Maduro lanza discurso de fe en plena crisis nacional
Desde Nueva York, Nicolás Maduro y Cilia Flores enviaron un mensaje de «unión y fe» al país en el Domingo de Resurrección, intentando proyectar esperanza justo cuando Venezuela vive una crisis profunda que el régimen insiste en ocultar.
Un mensaje desconectado de la realidad
Maduro citó versículos bíblicos sobre sacrificio, cruz y resurrección y urgió a «quitar la piedra del odio, mentira y división», en un claro intento por presentar una imagen de reconciliación nacional que no responde a la realidad política ni social. Su llamado a sanar y perdonar busca disimular la falta de soluciones concretas para la inseguridad, inflación y deterioro institucional que sufre el país.
¿Una nueva etapa o solo marketing político?
La insistencia en la «unidad» y la «fe» parece un recurso para desviar la atención, no un camino viable para resolver problemas estructurales ni para retomar el diálogo sincero. Mientras Maduro promueve un mensaje de esperanza desde el exterior, la crisis política interna se profundiza y aumenta la brecha con la oposición y la sociedad civil.

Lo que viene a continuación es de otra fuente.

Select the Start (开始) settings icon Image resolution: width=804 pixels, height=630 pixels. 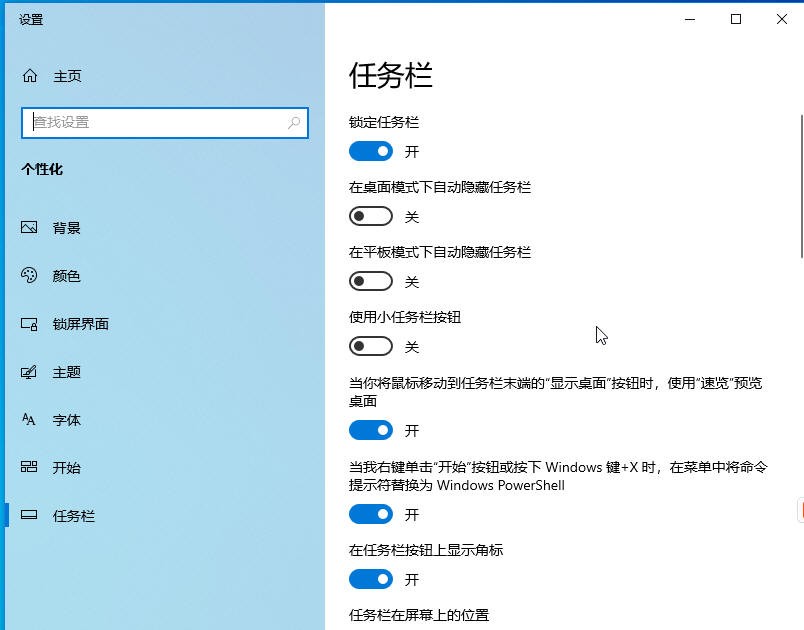pyautogui.click(x=29, y=468)
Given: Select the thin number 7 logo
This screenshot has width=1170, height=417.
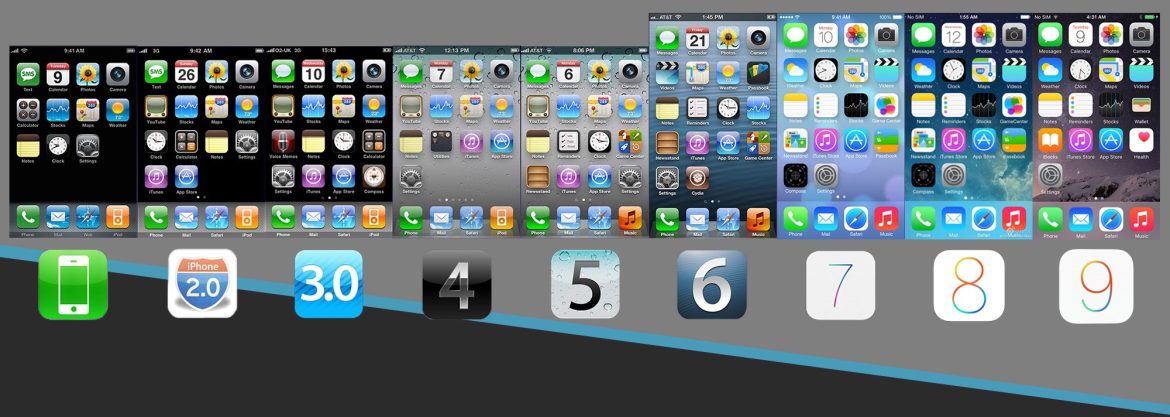Looking at the screenshot, I should [x=840, y=286].
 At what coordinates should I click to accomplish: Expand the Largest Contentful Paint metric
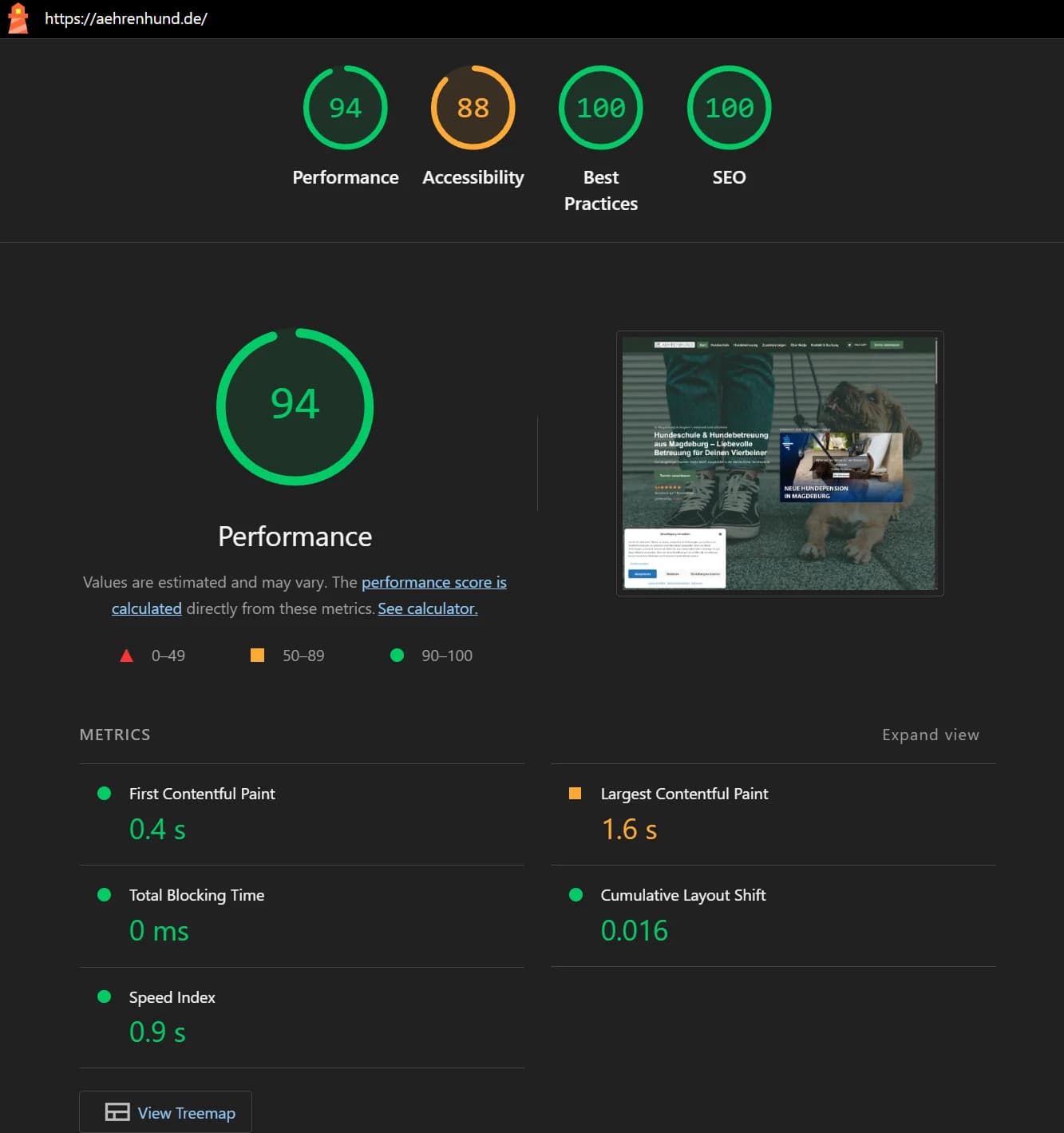click(684, 794)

Lo que viene: más división y desconfianza
La narrativa oficial, arraigada en discursos simbólicos, deja de lado cuestiones urgentes como la recuperación económica, restablecimiento del Estado de derecho y fortalecimiento de instituciones. Sin cambios reales, la división y el conflicto político seguirán siendo el motor central del destino venezolano.